=== SOURCE DATA ===
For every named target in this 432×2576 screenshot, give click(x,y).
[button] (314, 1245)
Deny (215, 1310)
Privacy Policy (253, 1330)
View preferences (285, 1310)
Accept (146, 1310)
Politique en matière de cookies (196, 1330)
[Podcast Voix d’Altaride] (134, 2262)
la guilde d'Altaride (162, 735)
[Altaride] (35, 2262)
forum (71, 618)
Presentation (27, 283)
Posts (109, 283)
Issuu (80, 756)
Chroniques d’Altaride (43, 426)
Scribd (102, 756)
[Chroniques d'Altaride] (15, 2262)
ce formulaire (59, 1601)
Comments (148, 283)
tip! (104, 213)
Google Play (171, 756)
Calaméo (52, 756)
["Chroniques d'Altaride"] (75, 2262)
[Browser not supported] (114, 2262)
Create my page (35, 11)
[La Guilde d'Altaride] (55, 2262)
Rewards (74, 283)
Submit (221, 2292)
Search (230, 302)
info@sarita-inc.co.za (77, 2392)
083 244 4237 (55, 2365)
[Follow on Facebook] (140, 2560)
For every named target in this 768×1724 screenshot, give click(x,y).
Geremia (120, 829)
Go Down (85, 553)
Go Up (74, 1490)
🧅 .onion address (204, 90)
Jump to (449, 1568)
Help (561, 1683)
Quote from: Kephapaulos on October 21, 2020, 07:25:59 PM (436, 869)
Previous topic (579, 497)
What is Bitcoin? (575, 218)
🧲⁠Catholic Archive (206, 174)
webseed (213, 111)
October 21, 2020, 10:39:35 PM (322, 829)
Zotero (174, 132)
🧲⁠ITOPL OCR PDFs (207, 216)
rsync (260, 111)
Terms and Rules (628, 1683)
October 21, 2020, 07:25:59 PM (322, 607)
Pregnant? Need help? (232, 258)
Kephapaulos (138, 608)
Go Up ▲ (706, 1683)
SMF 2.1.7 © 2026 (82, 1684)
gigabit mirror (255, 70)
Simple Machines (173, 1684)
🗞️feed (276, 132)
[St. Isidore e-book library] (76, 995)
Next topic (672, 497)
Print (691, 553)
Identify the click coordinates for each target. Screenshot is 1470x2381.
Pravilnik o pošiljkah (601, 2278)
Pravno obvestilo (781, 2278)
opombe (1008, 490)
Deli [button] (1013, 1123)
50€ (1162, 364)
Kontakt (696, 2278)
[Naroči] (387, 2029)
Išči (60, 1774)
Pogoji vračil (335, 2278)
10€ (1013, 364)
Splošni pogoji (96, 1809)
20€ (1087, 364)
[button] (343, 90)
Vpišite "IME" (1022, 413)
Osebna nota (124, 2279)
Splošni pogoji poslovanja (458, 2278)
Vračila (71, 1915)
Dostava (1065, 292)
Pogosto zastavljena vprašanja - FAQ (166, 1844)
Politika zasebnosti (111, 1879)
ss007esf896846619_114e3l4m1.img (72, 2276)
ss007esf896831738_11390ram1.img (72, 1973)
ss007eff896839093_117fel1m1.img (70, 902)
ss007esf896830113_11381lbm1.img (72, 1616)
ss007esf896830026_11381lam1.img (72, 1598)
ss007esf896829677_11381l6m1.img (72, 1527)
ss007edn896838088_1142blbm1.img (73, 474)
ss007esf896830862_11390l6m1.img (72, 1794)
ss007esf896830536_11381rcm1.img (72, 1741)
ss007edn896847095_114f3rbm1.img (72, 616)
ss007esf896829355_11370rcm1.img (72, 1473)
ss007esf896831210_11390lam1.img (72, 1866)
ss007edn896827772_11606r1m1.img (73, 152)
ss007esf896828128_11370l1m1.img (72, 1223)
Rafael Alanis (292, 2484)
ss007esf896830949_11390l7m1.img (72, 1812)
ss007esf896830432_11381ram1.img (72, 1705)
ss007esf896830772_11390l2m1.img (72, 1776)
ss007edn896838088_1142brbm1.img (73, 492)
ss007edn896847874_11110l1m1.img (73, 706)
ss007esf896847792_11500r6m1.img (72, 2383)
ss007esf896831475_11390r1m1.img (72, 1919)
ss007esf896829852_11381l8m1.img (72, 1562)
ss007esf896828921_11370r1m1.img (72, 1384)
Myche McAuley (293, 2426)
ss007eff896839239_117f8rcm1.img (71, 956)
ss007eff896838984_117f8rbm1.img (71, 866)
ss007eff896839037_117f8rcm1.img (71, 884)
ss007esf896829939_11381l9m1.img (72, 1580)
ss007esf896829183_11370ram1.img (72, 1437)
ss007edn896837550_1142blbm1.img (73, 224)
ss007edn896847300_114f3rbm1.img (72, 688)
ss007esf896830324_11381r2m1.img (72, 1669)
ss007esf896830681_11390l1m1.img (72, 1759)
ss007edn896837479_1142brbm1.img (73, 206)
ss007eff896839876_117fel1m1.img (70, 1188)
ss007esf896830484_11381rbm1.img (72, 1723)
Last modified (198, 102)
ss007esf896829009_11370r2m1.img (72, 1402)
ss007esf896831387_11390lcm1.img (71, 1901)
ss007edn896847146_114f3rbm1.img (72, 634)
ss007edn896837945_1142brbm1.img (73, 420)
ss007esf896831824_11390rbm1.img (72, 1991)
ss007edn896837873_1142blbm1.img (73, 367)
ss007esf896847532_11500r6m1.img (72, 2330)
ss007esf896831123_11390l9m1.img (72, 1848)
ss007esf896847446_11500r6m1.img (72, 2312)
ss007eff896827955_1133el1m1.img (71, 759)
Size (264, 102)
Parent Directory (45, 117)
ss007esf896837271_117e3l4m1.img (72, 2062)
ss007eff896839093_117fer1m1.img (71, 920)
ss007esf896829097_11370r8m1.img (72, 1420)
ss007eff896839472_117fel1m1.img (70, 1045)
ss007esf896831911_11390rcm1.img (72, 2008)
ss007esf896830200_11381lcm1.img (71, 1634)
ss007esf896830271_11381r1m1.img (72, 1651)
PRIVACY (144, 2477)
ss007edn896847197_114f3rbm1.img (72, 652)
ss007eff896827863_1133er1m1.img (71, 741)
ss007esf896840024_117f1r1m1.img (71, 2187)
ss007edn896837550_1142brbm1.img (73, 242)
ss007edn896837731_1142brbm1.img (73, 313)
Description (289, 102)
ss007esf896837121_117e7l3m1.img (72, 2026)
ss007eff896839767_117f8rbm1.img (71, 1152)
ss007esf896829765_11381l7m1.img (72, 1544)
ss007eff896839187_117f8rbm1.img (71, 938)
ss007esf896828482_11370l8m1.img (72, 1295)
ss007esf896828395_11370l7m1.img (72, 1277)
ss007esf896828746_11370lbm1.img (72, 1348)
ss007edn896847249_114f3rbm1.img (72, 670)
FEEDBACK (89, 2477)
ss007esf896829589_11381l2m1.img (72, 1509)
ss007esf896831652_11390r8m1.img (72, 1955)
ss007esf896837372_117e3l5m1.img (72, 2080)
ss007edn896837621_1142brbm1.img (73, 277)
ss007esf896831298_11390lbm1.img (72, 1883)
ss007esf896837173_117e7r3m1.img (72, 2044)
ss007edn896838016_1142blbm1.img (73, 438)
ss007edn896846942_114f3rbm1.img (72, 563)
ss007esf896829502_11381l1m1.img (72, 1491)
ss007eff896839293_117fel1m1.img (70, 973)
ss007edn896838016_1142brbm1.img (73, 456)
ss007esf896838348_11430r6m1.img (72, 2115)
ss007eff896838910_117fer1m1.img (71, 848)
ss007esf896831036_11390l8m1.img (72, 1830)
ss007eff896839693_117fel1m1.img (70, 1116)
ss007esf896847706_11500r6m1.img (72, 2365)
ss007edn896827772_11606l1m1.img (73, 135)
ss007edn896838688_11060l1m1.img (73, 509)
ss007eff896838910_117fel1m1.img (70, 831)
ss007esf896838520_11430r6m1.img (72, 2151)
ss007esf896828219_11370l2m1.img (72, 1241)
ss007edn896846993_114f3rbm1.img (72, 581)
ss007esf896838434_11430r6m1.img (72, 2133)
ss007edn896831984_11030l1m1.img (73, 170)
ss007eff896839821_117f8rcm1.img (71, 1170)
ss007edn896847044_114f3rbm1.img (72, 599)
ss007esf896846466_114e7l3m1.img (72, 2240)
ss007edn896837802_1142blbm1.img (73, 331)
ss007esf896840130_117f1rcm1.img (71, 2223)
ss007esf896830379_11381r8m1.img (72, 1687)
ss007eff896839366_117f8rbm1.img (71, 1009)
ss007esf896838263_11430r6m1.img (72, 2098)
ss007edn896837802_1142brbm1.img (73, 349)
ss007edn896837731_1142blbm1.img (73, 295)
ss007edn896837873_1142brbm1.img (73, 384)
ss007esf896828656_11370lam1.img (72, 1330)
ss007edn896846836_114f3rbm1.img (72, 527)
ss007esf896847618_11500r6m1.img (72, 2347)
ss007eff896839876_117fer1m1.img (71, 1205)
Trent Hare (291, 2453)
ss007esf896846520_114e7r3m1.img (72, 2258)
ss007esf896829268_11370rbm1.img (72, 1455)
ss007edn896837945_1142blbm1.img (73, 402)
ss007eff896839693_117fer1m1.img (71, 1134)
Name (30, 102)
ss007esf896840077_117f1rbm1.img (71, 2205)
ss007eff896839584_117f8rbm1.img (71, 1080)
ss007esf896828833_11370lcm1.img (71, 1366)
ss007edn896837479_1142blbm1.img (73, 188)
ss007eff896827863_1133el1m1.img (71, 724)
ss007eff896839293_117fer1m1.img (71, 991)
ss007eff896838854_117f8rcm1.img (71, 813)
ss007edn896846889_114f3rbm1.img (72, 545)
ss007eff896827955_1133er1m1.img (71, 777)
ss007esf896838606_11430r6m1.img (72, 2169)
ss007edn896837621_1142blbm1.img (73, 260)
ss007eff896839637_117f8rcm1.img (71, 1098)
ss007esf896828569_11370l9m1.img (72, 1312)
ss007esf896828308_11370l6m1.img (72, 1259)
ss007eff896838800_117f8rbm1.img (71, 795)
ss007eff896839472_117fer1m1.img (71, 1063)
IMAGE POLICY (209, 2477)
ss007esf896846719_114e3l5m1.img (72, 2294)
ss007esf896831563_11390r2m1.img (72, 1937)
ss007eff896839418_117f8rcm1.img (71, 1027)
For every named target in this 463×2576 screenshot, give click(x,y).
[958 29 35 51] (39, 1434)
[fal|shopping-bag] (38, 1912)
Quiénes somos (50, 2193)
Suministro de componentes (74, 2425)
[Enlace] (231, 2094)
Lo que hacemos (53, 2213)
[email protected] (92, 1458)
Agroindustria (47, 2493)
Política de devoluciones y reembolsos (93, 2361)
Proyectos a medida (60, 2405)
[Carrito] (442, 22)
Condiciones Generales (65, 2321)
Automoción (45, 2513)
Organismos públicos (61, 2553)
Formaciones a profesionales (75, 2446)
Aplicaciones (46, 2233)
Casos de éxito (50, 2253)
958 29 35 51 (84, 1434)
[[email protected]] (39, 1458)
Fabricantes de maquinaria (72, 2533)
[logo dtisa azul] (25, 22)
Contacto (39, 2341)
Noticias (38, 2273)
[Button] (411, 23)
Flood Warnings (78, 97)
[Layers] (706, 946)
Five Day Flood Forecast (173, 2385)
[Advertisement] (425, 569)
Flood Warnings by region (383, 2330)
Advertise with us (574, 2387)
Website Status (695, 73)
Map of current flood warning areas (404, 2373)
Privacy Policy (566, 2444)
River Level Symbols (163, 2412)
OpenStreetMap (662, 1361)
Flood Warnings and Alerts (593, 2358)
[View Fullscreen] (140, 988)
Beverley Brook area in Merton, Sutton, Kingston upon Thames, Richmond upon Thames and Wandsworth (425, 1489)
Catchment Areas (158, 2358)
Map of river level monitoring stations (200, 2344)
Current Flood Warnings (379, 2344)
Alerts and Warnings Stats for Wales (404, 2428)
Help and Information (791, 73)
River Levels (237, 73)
===
→ WHAT THIS TASK INVOLVES: Lines from the start of the records through the one containing "Terms and Rules (628, 1683)" are what should be retyped, exactly and in full, both ends included.

→ RESPONSE BOX:
For every named target in this 432×2576 screenshot, give click(x,y).
[button] (314, 1245)
Deny (215, 1310)
Privacy Policy (253, 1330)
View preferences (285, 1310)
Accept (146, 1310)
Politique en matière de cookies (196, 1330)
[Podcast Voix d’Altaride] (134, 2262)
la guilde d'Altaride (162, 735)
[Altaride] (35, 2262)
forum (71, 618)
Presentation (27, 283)
Posts (109, 283)
Issuu (80, 756)
Chroniques d’Altaride (43, 426)
Scribd (102, 756)
[Chroniques d'Altaride] (15, 2262)
ce formulaire (59, 1601)
Comments (148, 283)
tip! (104, 213)
Google Play (171, 756)
Calaméo (52, 756)
["Chroniques d'Altaride"] (75, 2262)
[Browser not supported] (114, 2262)
Create my page (35, 11)
[La Guilde d'Altaride] (55, 2262)
Rewards (74, 283)
Submit (221, 2292)
Search (230, 302)
info@sarita-inc.co.za (77, 2392)
083 244 4237 (55, 2365)
[Follow on Facebook] (140, 2560)
For every named target in this 768×1724 screenshot, give click(x,y).
Geremia (120, 829)
Go Down (85, 553)
Go Up (74, 1490)
🧅 .onion address (204, 90)
Jump to (449, 1568)
Help (561, 1683)
Quote from: Kephapaulos on October 21, 2020, 07:25:59 PM (436, 869)
Previous topic (579, 497)
What is Bitcoin? (575, 218)
🧲⁠Catholic Archive (206, 174)
webseed (213, 111)
October 21, 2020, 10:39:35 PM (322, 829)
Zotero (174, 132)
🧲⁠ITOPL OCR PDFs (207, 216)
rsync (260, 111)
Terms and Rules (628, 1683)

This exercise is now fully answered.